A Randomized Phase I/II Safety and Immunogenicity Study of the Montanide-Adjuvanted SARS-CoV-2 Spike Protein-Rbd-FC Vaccine, Aks-452

Authors

Eline A Feitsma
Yester F Janssen
Hendrikus H Boersma
Yannick van Sleen
Debbie van Baarle
David G Alleva
Thomas M Lancaster
Thillainaygam Sathiyaseelan
Sylaja Murikipudi
Andrea R Delpero
Melanie M Scully
Ramya Ragupathy
Sravya Kotha
Jeffrey R Haworth
Nishit J Shah
Vidhya Rao
Shashikant Nagre
Shannon E Ronca
Freedom M Green
Ari Aminetzah
Frans Sollie
Schelto Kruijff
Maarten Brom
Gooitzen M van Dam
Todd C Zion

Publication Date

3-24-2023

Journal

Vaccine

DOI

10.1016/j.vaccine.2023.02.057

PMID

36842886

PMCID

PMC9946892

PubMedCentral® Posted Date

2-23-2023

PubMedCentral® Full Text Version

Post-print

Published Open-Access

yes

Keywords

Humans, SARS-CoV-2, COVID-19, Spike Glycoprotein, Coronavirus, Antibodies, Viral, COVID-19 Vaccines, Adjuvants, Immunologic, Immunoglobulin G, Immunogenicity, Vaccine, Antibodies, Neutralizing, Double-Blind Method, Infectious disease, Coronavirus, Prophylaxis, Pandemic, COVID-19, Fc-fusion, SARS-CoV-2, AKS-452, Vaccine, Phase 2

Abstract

BACKGROUND: Previous interim data from a phase I study of AKS-452, a subunit vaccine comprising an Fc fusion of the respiratory syndrome coronavirus 2 (SARS-CoV-2) spike protein receptor binding domain (SP/RBD) emulsified in the water-in-oil adjuvant, Montanide™ ISA 720, suggested a good safety and immunogenicity profile in healthy adults. This phase I study was completed and two dosing regimens were further evaluated in this phase II study.

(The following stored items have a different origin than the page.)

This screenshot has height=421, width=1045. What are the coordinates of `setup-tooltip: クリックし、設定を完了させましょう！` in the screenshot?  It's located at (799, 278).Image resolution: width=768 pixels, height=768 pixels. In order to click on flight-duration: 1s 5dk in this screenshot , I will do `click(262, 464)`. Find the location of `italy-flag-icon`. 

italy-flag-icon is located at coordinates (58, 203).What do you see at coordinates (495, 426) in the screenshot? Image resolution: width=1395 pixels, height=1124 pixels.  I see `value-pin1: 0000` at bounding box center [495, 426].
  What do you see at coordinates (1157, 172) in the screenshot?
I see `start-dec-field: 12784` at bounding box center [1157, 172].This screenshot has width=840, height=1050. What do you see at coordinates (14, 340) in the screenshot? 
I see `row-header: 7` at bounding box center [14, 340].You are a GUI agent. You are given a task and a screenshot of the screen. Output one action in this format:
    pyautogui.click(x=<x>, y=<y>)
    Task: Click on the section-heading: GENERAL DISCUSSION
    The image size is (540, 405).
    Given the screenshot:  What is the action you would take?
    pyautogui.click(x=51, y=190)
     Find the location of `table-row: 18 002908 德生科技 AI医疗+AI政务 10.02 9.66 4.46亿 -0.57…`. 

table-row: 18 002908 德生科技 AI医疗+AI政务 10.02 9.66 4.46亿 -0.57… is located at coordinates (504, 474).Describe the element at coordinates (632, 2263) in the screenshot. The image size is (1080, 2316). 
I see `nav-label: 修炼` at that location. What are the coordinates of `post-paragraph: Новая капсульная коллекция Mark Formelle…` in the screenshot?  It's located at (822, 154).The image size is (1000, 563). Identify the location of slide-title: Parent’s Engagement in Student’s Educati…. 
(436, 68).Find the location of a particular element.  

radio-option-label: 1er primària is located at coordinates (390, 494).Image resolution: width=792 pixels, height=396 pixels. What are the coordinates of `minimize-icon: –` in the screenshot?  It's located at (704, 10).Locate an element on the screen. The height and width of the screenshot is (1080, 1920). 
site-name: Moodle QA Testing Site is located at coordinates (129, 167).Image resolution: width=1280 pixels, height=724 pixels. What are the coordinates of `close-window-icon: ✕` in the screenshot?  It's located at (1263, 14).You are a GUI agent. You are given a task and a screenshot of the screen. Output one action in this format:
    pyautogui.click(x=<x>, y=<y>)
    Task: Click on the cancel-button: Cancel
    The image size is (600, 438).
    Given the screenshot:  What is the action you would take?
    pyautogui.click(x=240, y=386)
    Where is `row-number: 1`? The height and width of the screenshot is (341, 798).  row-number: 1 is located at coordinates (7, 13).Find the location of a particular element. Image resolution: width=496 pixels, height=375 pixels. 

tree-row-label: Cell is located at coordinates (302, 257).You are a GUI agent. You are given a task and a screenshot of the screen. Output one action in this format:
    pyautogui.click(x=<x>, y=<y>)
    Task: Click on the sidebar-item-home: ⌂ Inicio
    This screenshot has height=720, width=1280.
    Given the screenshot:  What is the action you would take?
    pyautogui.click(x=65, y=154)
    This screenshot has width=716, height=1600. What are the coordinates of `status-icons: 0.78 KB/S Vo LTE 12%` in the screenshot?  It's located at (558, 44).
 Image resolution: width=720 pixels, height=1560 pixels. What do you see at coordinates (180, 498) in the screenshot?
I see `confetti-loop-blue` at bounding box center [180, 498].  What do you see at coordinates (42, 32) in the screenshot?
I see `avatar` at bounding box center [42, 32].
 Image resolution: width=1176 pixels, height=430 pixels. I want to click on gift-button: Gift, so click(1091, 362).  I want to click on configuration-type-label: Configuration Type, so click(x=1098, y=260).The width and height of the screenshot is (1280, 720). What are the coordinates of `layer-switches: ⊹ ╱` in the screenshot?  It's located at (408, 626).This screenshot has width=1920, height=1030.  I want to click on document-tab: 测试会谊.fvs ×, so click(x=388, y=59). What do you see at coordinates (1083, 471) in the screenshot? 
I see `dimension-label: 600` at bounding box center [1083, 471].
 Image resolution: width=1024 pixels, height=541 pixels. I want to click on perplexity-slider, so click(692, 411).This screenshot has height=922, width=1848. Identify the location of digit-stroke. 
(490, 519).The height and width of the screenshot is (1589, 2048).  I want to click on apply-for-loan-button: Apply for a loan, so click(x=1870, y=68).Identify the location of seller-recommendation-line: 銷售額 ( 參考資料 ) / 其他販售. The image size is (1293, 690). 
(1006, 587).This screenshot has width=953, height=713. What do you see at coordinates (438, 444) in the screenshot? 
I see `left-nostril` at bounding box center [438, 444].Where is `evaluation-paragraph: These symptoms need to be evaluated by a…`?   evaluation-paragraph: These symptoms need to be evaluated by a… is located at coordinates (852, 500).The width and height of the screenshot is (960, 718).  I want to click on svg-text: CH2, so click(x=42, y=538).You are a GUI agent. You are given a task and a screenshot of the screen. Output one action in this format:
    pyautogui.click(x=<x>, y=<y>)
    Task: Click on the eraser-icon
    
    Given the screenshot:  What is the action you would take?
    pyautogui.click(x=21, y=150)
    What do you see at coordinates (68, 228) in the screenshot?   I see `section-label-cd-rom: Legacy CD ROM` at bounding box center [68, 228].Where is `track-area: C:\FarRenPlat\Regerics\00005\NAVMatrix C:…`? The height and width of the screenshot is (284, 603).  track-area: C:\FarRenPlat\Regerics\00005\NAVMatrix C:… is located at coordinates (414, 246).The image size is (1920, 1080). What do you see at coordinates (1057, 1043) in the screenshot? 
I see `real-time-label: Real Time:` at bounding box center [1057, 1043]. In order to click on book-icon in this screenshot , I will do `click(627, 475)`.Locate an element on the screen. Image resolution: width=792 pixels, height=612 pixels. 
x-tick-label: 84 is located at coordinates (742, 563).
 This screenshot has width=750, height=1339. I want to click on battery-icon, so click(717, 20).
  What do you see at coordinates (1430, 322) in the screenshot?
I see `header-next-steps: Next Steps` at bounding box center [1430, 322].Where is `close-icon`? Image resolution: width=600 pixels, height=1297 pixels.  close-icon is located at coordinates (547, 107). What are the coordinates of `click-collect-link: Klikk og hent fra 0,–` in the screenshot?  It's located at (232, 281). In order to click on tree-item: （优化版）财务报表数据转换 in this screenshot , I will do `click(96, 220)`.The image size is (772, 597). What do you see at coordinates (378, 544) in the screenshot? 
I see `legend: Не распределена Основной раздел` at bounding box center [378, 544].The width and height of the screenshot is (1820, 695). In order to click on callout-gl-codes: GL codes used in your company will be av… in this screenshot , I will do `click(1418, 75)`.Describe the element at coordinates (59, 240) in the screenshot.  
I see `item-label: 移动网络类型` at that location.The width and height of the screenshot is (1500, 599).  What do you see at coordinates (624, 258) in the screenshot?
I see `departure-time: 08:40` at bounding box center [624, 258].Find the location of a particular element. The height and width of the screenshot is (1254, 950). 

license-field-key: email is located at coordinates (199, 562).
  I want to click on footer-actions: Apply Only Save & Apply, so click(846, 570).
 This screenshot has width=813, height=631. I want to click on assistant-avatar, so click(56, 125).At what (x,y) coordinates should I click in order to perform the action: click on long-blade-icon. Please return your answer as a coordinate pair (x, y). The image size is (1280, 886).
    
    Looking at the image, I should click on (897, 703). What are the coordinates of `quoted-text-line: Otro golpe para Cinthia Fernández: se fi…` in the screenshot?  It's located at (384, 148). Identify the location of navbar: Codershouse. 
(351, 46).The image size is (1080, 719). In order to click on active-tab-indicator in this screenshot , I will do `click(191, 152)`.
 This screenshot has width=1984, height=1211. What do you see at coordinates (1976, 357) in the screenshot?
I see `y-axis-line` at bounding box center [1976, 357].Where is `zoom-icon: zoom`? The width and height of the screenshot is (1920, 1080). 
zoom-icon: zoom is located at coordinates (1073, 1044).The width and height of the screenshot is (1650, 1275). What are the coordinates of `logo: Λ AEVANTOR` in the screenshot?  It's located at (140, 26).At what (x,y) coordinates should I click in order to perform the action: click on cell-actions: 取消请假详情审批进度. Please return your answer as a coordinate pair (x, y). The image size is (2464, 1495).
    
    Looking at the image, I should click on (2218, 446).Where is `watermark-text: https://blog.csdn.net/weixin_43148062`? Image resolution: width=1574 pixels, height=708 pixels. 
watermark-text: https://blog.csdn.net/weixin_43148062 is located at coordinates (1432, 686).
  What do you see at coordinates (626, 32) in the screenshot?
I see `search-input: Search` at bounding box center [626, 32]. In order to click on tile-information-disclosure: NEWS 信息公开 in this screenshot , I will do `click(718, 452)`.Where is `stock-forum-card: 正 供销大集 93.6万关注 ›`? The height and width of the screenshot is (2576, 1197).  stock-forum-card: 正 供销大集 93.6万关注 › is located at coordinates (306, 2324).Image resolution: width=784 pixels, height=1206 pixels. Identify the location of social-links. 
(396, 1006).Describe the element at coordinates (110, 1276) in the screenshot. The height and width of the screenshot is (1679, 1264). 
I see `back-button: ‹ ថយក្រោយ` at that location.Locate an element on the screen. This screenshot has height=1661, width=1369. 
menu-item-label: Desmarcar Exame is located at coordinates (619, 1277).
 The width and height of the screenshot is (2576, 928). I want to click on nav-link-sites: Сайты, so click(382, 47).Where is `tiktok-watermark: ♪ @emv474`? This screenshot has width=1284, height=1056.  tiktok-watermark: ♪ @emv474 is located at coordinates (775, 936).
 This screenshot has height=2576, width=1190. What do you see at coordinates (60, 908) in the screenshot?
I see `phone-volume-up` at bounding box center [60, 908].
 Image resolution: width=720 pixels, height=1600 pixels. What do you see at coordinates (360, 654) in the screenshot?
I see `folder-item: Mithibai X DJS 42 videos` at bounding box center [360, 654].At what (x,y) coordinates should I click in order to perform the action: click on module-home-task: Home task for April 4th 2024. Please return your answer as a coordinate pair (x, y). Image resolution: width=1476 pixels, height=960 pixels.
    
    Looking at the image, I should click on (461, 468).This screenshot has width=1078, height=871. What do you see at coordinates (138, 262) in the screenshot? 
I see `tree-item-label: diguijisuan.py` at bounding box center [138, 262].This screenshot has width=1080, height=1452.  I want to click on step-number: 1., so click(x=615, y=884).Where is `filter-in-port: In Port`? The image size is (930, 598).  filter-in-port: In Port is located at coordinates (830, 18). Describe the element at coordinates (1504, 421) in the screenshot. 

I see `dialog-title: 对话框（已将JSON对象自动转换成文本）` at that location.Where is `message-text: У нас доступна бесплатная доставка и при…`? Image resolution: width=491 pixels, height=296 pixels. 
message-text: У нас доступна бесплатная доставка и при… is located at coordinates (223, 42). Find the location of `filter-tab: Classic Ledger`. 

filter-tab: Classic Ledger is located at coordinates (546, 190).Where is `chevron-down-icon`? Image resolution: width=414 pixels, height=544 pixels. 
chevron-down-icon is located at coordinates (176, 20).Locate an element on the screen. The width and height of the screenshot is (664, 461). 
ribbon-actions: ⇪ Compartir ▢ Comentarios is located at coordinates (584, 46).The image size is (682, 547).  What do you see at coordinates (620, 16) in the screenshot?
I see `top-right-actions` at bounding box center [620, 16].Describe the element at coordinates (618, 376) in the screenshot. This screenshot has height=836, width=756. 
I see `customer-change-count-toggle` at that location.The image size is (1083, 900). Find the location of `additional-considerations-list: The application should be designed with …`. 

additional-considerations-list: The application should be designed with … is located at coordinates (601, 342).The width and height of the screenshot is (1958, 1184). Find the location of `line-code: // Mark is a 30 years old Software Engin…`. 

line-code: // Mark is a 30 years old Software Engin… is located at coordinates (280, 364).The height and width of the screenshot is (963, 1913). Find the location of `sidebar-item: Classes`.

METHODS: This phase II randomized, open-labelled, parallel group study was conducted at a single site in The Netherlands with 52 healthy adults (18 - 72 years) receiving AKS-452 subcutaneously at one 90 µg dose (cohort 1, 26 subjects) or two 45 µg doses 28 days apart (cohort 2, 26 subjects). Serum samples were collected at the first dose (day 0) and at days 28, 56, 90, and 180. Safety and immunogenicity endpoints were assessed, along with induction of IgG isotypes, cross-reactive immunity against viral variants, and IFN-γ T cell responses.

RESULTS: All AEs were mild/moderate (grades 1 or 2), and no SAEs were attributable to AKS-452. Seroconversion rates reached 100% in both cohorts, although cohort 2 showed greater geometric mean IgG titers that were stable through day 180 and associated with enhanced potencies of SP/RBD-ACE2 binding inhibition and live virus neutralization. AKS-452-induced IgG titers strongly bound mutant SP/RBD from several SARS-CoV-2 variants (including Omicrons) that were predominantly of the favorable IgG1/3 isotype and IFN-γ-producing T cell phenotype.

CONCLUSION: These favorable safety and immunogenicity profiles of the candidate vaccine as demonstrated in this phase II study are consistent with those of the phase I study (ClinicalTrials.gov: NCT04681092) and suggest that a total of 90 µg received in 2 doses may offer a greater duration of cross-reactive neutralizing titers than when given in a single dose.